**INSTRUCCIONES**.
1. Determine si cada afirmación concuerda con el extracto y responda sí o no, citando literalmente las palabras del extracto que lo deciden: (a) Los estudios de pregrado se cursaron en una universidad pública. (b) El extracto presenta al médico como la columna vertebral del sistema de salud. (c) Según el extracto, existe una entidad que vigila las prácticas laborales.
2. Reproduzca el fragmento del extracto que comienza en «Cuando terminé mis» y termina en «mis habilidades profesionales.».

+++ EXTRACTO PROPORCIONADO

Cuando terminé mis estudios de pregrado en la Corporación Universitaria Rafael Nuñez de Cartagena (Colombia), una universidad privada –lo cual fue posible gracias al esfuerzo de mis padres, que, a pesar de sus limitaciones económicas, contribuyeron para que lograra mi objetivo de ser médica– siempre tuve muchas expectativas de lo que sería el escenario laboral.
Salí con muchas ilusiones y deseos de traer bienestar a los ciudadanos, al poner a disposición de todos mis conocimientos y capacidades, que fueron fortalecidas durante mi paso por la academia.
Siempre me ha caracterizado un gran sentido de la responsabilidad social, y existe en mí la motivación de trabajar para lograr resultados en salud que son posibles con el desarrollo propicio para mis habilidades profesionales.
Lo que nunca imaginé fue que, al salir al ruedo, me iba a encontrar con una gran muralla que impediría la armonía del ejercicio médico llamada contrato laboral.
Con el tiempo, me fui dando cuenta de que era una constante en el medio y uno de los principales problemas que nos aqueja. Estar sometidos a unas jornadas extensas de trabajo, bajo unas condiciones laborales donde se vulneran sistemáticamente nuestros derechos y sin una entidad que vigile esas prácticas y nos garantice mejores condiciones para ejercer nuestras funciones dignamente.
En la actualidad, las cosas están de mal en peor; laboramos para un sistema que está en constantes modificaciones de la normatividad, donde no alcanzan a ejecutarse las políticas sanitarias porque en la marcha se ven amenazadas por una inestabilidad financiera. Esas consecuencias son asumidas en mayor proporción por los profesionales de la salud; por lo tanto, estamos muy lejos de alcanzar los beneficios donde se nos brinden las garantías de una estabilidad laboral, y parece no importar que es precisamente el médico la columna vertebral del sistema de salud.

++++++
+++ DATOS SIN PROCESAR

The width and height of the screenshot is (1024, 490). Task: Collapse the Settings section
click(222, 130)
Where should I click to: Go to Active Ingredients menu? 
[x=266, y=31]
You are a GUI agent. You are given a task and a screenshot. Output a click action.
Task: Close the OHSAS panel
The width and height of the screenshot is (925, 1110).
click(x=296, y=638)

++++++
+++ DATOS SIN PROCESAR

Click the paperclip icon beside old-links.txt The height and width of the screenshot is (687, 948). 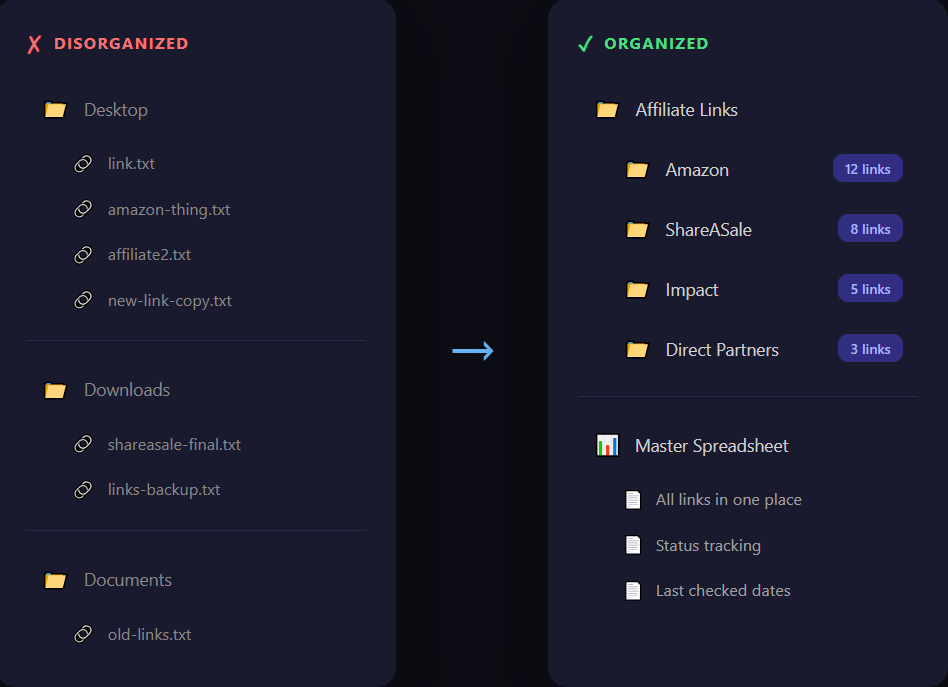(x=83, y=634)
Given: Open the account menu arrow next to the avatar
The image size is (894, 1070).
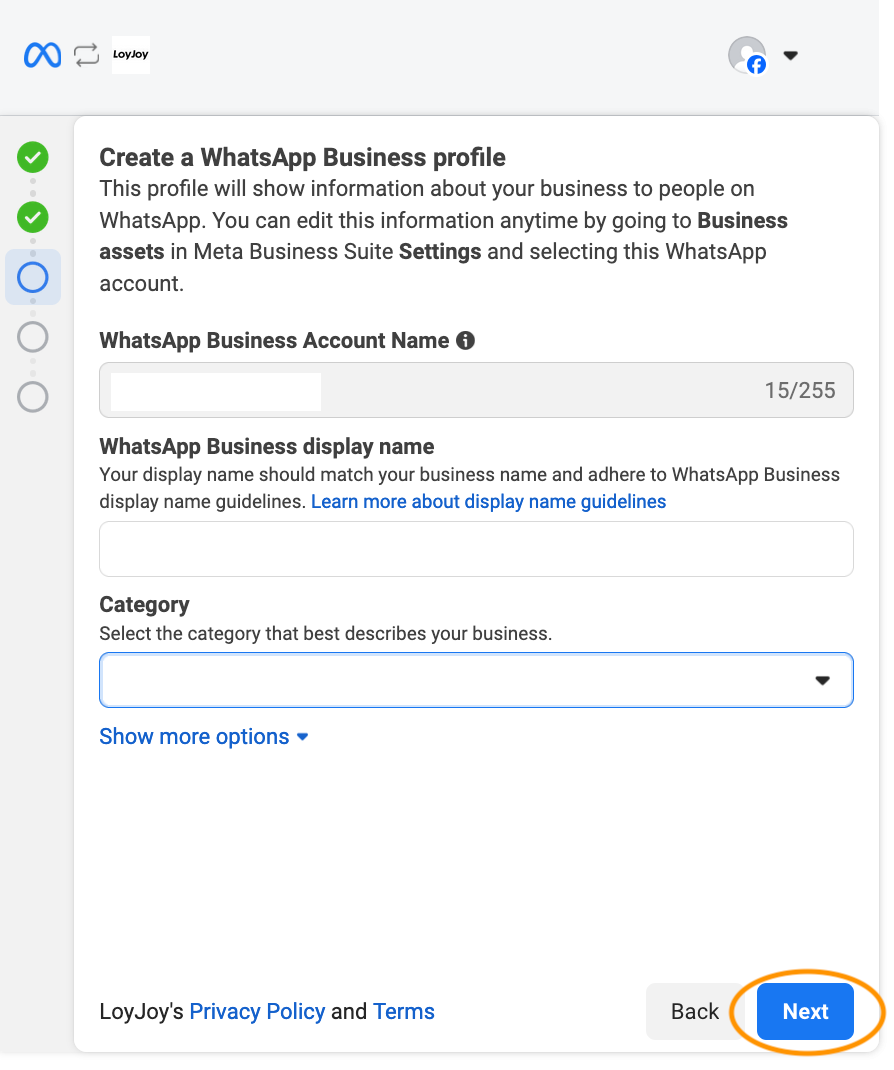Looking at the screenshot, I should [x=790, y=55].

++++++

**SOLUCIONES**.
1.
(a) No: «una universidad privada».
(b) Sí: «es precisamente el médico la columna vertebral del sistema de salud».
(c) No: «sin una entidad que vigile esas prácticas».

2.
Cuando terminé mis estudios de pregrado en la Corporación Universitaria Rafael Nuñez de Cartagena (Colombia), una universidad privada –lo cual fue posible gracias al esfuerzo de mis padres, que, a pesar de sus limitaciones económicas, contribuyeron para que lograra mi objetivo de ser médica– siempre tuve muchas expectativas de lo que sería el escenario laboral.
Salí con muchas ilusiones y deseos de traer bienestar a los ciudadanos, al poner a disposición de todos mis conocimientos y capacidades, que fueron fortalecidas durante mi paso por la academia.
Siempre me ha caracterizado un gran sentido de la responsabilidad social, y existe en mí la motivación de trabajar para lograr resultados en salud que son posibles con el desarrollo propicio para mis habilidades profesionales.